The tasks —
- A) According to the quote in the forum thread on gun buying, in what year did South Carolina repeal its one-handgun-a-month provision?
- B) Reproduce the forum thread on gun buying between "This email I" and "your way through.", inclusive.
- C) Carry on writing the forum thread on gun buying, starting right after its final sentence.

Text to read —
## Begin
Imagine if we ever did lose our gun rights in America, the honest people would be just as responsible as the criminals.
And something tells me a good many of these honest people are in college or living in suburbia/rural America.

I saw on one of the very popular online gun stores a visible notice about don't lie for the other person.
This email I got makes it very clear now. I could not and would never do it, no matter how desperate I was. And there have been great depurate periods in my life. Seems like in today's America everyone has got some kind of hustle/game going on to make a buck. I once sold newspapers on a median strip & street corner, you talk about humiliation, but I never begged for money. And I never engaged in criminal activity. Some I guess are just to proud or lazy to make an honest buck. I wasn't proud that I had to stand on a corner an occasionally suffer through the insults but at least I was trying and it was honest. And I know in my heart I'm a better person for it.

I suppose in today's America we now have the self-entitlement generations.
And the new national anthem is now becoming lie, cheat and scam your way through.


----------



## slayer61 (Aug 4, 2014)

SouthernBoy said:


> "South Carolina enacted a one-handgun-a-month law but repealed the provision in 2004."
> 
> I found nothing about a seven day period.


Kalifornia has the 1 in 30 law.


----------



## SailDesign (Jul 17, 2014)

SouthernBoy said:


> "South Carolina enacted a one-handgun-a-month law but repealed the provision in 2004."
> 
> I found nothing about a seven day period.


We have a seven-day WAITING period, but I don't think it's limited to one-at-a-time. Will have to check.


----------



## Sierra_Hunter (Feb 17, 2015)

Who said it's honest people? My brother is a druggie and I happen to know quite a few of his druggie friends who are thieves and what ever else and not one of them has more then a a speeding ticket. 

And even if they do have a record, most states will let you buy a gun with a record short of a felony.
## End
Given data —
## Begin
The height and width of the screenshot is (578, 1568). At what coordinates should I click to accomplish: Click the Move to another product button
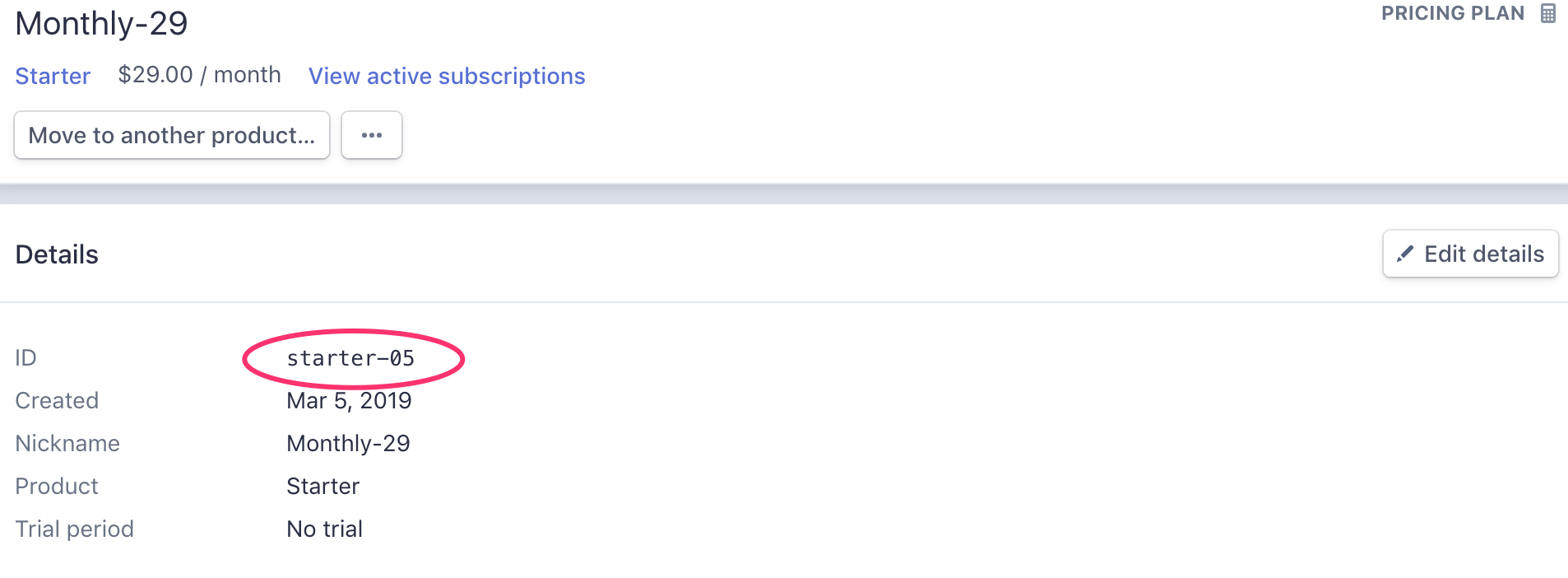click(171, 134)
## End
Solved problems —
- A) 2004

- B)
This email I got makes it very clear now. I could not and would never do it, no matter how desperate I was. And there have been great depurate periods in my life. Seems like in today's America everyone has got some kind of hustle/game going on to make a buck. I once sold newspapers on a median strip & street corner, you talk about humiliation, but I never begged for money. And I never engaged in criminal activity. Some I guess are just to proud or lazy to make an honest buck. I wasn't proud that I had to stand on a corner an occasionally suffer through the insults but at least I was trying and it was honest. And I know in my heart I'm a better person for it.

I suppose in today's America we now have the self-entitlement generations.
And the new national anthem is now becoming lie, cheat and scam your way through.

- C)
----------



## Thateus (Feb 12, 2015)

Just think if you ever make it into law enforcement you may have to arrest your own brother uh.


----------



## RK3369 (Aug 12, 2013)

SailDesign said:


> We have a seven-day WAITING period, but I don't think it's limited to one-at-a-time. Will have to check.


you mean from the time you buy the gun until you can take it with you? SC doesn't have that, but if you're not a CCW holder you have to go through the Federal background check. I don't know if that's where the 'once in 7 days" comes from or not. I'll check with my FFL the next time I'm there.


----------



## SailDesign (Jul 17, 2014)

RK3369 said:


> you mean from the time you buy the gun until you can take it with you? SC doesn't have that, but if you're not a CCW holder you have to go through the Federal background check. I don't know if that's where the 'once in 7 days" comes from or not. I'll check with my FFL the next time I'm there.


Yup! Go to the LGS on Saturday, morning, and you can have it the next Saturday - if you wait till after lunch then it's the next Sunday....


----------



## Sierra_Hunter (Feb 17, 2015)

Thateus said:


> Just think if you ever make it into law enforcement you may have to arrest your own brother uh.


That's my goal. He should have been behind bars long ago.


----------



## RK3369 (Aug 12, 2013)

SailDesign said:


> Yup! Go to the LGS on Saturday, morning, and you can have it the next Saturday - if you wait till after lunch then it's the next Sunday....


Interesting. I always thought RI and New England in general was largely populated by "cool headed" liberals such as yourself who wouldn't need a 7 day cooling off period to prevent firearm related tragedies. Well, I guess there's more ******** up there than I thought. Those must be the Patriots fans. lol


----------



## SailDesign (Jul 17, 2014)

RK3369 said:


> Interesting. I always thought CT was largely populated by "cool headed" liberals such as yourself who wouldn't need a 7 day cooling off period to prevent firearm related tragedies. Well, I guess there's more ******** up there than I thought. lol


They're worried about the ******** that move up here .... And we have plenty of home-grown ones, too. Google "Swamp Yankee"


----------



## RK3369 (Aug 12, 2013)

sorry, had to fix the state reference. Was thinking RI but typed CT, then just said "New England in general". Glad you can take a joke.


----------



## SailDesign (Jul 17, 2014)

RK3369 said:


> sorry, had to fix the state reference. Was thinking RI but typed CT, then just said "New England in general". Glad you can take a joke.


The difference between RI and CT is that it takes more than an hour to drive through CT. 

Can always take a joke - the mark of a truly civilised person is their ability to laugh at themselves.


----------



## Thateus (Feb 12, 2015)

SailDesign said:


> "Swamp Yankee"


Lol !
We still have the generation off-spring from the carpetbagging days.
As RK3369 made mention if you carry you pretty much have carte blanche because you have been vetted far deeper than the typical gun owner.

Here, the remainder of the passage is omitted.